— Start Extracted entries —

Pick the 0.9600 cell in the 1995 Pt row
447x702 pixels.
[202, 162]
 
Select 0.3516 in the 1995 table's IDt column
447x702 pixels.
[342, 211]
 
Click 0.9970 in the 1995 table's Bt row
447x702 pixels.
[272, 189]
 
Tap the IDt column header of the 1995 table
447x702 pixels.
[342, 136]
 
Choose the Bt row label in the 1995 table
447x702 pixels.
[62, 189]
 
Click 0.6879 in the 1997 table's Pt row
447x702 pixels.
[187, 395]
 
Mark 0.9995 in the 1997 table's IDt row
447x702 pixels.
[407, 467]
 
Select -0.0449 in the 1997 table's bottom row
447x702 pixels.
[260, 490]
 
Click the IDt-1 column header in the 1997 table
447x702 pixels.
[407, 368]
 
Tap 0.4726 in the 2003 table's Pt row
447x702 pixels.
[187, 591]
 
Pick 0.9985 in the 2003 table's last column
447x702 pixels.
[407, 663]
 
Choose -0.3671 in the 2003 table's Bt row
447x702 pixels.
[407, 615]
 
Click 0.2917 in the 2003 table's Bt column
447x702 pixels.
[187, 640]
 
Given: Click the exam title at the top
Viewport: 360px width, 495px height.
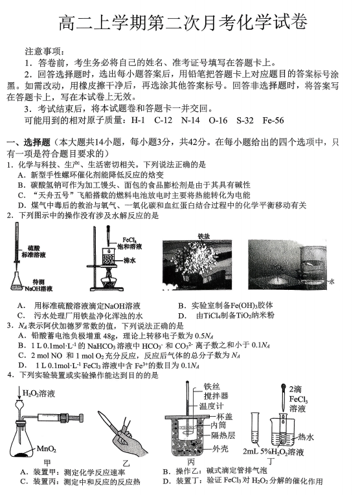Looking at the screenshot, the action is (x=183, y=23).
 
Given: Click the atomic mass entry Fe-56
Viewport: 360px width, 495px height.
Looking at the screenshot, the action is (x=273, y=120).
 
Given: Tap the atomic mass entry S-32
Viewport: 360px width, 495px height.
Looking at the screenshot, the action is (x=245, y=120).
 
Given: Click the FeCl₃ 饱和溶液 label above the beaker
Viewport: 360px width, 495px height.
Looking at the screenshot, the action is (x=131, y=243).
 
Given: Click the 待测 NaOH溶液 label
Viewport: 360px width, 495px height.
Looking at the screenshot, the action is (x=39, y=285).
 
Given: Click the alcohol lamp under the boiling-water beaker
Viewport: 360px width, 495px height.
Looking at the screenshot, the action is (x=109, y=278).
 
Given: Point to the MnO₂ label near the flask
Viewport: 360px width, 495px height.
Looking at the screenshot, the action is (x=47, y=448).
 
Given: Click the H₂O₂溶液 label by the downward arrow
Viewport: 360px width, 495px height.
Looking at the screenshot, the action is (x=39, y=393).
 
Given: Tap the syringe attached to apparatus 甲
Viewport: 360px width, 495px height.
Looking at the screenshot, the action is (x=60, y=417).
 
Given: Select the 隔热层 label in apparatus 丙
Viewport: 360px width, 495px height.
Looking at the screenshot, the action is (x=223, y=435).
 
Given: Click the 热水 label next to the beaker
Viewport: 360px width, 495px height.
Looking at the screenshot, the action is (x=306, y=437).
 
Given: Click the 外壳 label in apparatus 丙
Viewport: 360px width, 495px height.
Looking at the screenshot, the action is (x=219, y=448).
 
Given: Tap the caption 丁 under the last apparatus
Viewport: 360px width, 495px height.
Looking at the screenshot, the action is (x=271, y=462).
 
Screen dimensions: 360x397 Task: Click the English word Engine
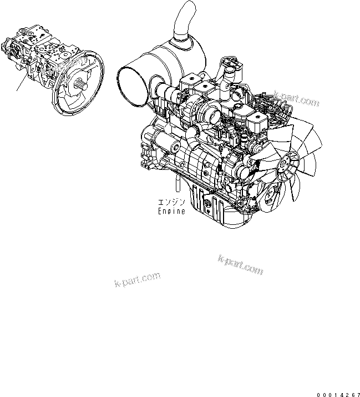tap(171, 211)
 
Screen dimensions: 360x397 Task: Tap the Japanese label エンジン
tap(171, 202)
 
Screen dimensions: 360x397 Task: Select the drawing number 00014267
tap(338, 395)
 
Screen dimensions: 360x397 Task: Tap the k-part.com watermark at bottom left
tap(138, 279)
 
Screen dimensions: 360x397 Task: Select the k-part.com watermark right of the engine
tap(297, 98)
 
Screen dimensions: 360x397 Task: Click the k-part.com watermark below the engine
tap(240, 265)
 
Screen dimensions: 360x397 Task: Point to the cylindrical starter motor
tap(166, 142)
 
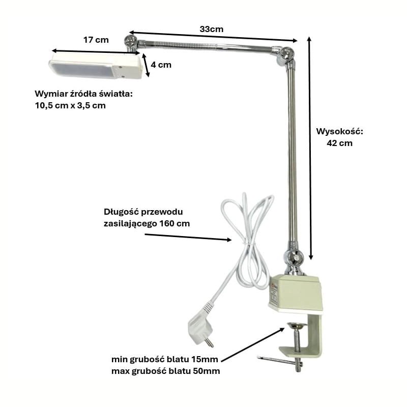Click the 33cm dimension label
[211, 29]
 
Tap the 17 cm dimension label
[96, 40]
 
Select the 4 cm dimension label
[161, 65]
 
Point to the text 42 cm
[339, 143]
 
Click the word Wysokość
[339, 131]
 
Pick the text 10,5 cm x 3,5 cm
[70, 106]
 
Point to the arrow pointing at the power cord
[188, 237]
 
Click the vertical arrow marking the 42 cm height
[310, 148]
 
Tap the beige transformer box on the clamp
[296, 293]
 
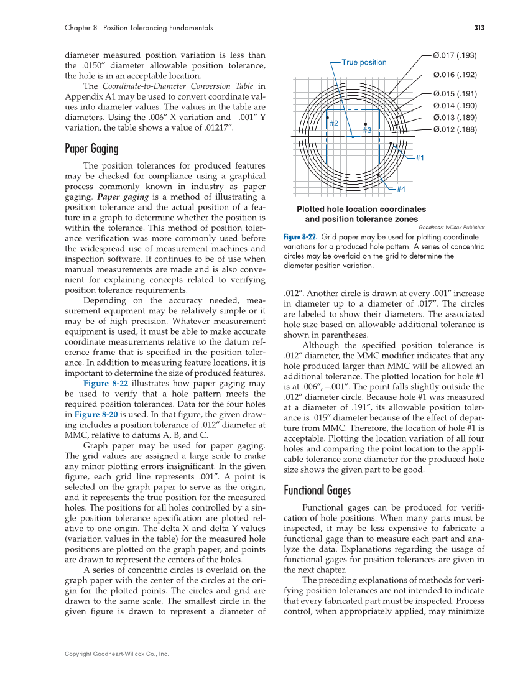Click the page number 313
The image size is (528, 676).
[x=478, y=28]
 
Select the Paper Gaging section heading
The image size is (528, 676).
[x=91, y=149]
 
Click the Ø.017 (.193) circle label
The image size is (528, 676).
[x=455, y=55]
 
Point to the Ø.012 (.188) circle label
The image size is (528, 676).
[x=455, y=129]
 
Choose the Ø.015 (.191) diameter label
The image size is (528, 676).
[x=455, y=94]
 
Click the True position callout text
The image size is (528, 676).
[x=364, y=62]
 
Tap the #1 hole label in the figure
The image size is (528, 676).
[x=420, y=159]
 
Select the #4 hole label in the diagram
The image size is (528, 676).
[x=401, y=188]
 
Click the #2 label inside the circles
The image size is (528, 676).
[x=333, y=123]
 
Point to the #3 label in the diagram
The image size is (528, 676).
[x=367, y=131]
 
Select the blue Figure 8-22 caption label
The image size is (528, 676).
[x=300, y=237]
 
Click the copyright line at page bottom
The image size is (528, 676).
[x=117, y=654]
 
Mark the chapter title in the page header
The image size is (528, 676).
[x=139, y=28]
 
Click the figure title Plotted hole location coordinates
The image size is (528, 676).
[x=361, y=210]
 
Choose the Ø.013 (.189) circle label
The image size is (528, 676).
[x=455, y=118]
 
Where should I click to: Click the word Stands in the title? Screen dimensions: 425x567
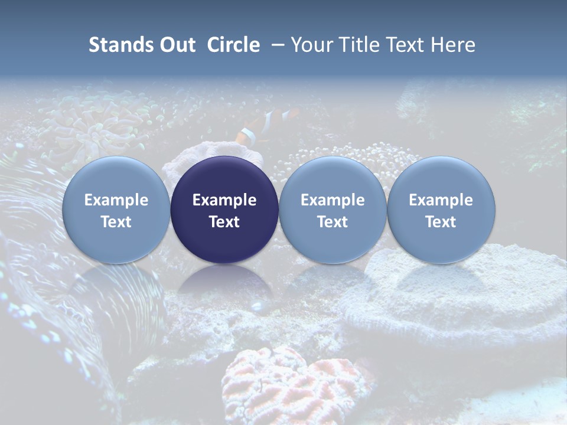[120, 45]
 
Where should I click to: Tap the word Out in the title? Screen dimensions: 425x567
[176, 45]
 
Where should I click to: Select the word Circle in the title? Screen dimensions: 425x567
[233, 45]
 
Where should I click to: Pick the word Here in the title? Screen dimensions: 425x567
[452, 45]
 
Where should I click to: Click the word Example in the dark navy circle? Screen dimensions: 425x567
[224, 200]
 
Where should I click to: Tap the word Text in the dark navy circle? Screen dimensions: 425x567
[224, 222]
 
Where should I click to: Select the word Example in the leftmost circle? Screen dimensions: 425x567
[116, 200]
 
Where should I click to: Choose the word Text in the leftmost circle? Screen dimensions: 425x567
[116, 222]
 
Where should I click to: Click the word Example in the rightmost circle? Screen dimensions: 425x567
[441, 200]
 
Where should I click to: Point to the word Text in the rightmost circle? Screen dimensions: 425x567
[441, 222]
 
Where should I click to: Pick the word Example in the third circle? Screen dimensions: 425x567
[333, 200]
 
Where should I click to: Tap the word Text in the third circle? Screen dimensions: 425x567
[333, 222]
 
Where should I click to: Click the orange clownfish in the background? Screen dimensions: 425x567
[260, 127]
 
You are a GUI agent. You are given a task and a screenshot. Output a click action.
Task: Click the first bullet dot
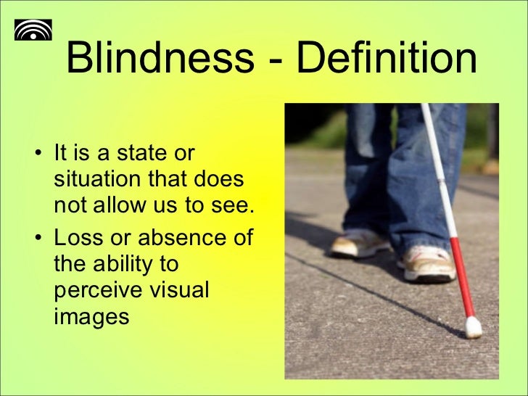(x=38, y=154)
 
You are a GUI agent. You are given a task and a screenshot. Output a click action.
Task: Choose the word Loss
(x=78, y=237)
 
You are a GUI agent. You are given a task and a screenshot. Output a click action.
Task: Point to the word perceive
(x=100, y=290)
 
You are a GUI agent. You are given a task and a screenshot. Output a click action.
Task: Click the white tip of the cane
(x=473, y=327)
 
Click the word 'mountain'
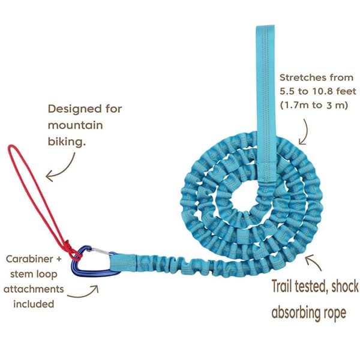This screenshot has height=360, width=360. tap(75, 125)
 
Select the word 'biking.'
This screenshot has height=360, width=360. tap(67, 142)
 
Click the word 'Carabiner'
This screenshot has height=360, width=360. tap(29, 259)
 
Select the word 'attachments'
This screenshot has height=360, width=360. tap(34, 289)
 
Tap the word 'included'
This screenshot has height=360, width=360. tap(34, 304)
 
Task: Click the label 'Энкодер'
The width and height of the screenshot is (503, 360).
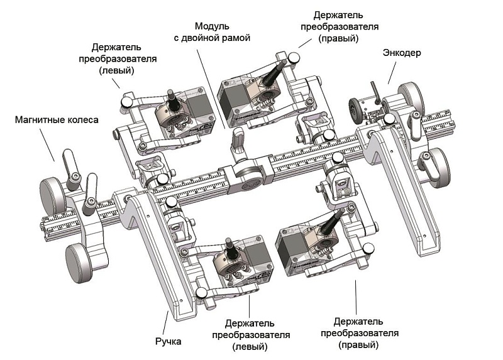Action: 402,53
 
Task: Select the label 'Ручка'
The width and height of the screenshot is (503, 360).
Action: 168,342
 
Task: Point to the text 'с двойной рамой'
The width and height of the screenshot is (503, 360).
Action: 212,38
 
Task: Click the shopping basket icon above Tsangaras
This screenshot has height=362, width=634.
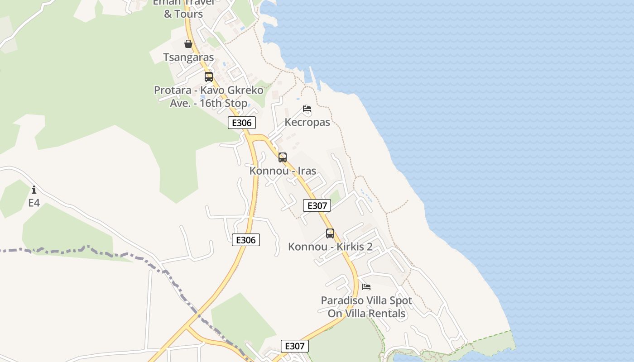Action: pyautogui.click(x=188, y=44)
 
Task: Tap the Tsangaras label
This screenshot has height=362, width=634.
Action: pyautogui.click(x=188, y=57)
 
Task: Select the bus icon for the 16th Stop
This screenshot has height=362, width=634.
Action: pyautogui.click(x=208, y=77)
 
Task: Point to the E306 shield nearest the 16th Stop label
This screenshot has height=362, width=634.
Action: pyautogui.click(x=242, y=123)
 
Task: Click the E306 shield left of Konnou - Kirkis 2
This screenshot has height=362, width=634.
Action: pyautogui.click(x=246, y=240)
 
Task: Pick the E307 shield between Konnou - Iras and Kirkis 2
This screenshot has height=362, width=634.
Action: pyautogui.click(x=317, y=205)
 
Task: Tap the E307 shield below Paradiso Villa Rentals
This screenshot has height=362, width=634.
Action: pyautogui.click(x=295, y=346)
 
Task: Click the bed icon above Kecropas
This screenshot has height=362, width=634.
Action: pyautogui.click(x=307, y=109)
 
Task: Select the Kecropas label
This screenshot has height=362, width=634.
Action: pyautogui.click(x=307, y=122)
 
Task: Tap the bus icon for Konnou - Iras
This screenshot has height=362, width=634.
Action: pyautogui.click(x=283, y=157)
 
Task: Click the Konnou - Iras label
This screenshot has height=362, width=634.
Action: pyautogui.click(x=283, y=171)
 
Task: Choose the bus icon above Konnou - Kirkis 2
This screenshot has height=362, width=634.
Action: pyautogui.click(x=330, y=233)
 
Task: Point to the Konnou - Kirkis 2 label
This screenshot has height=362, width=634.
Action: pyautogui.click(x=330, y=247)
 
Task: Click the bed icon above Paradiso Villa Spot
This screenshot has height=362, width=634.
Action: pyautogui.click(x=366, y=287)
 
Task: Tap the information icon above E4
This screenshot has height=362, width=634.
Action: pyautogui.click(x=34, y=190)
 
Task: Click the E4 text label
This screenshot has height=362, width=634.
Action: pyautogui.click(x=34, y=203)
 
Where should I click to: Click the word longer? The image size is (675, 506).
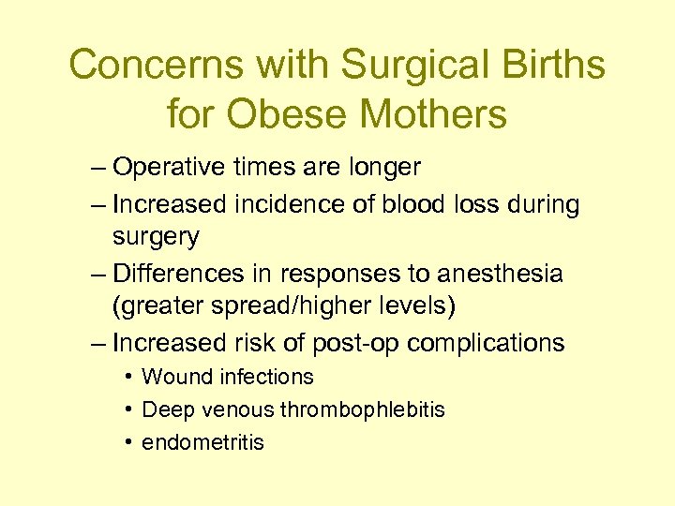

— End Extracted entries —

Report each line of the material above that contains the word "beaker", treating uppercase and lowercase letters as different.

Full solution ▸
Given: Click the FeCl₃ 饱和溶液 label above the beaker
Given: Click the alcohol lamp under the boiling-water beaker
Given: Click the 热水 label next to the beaker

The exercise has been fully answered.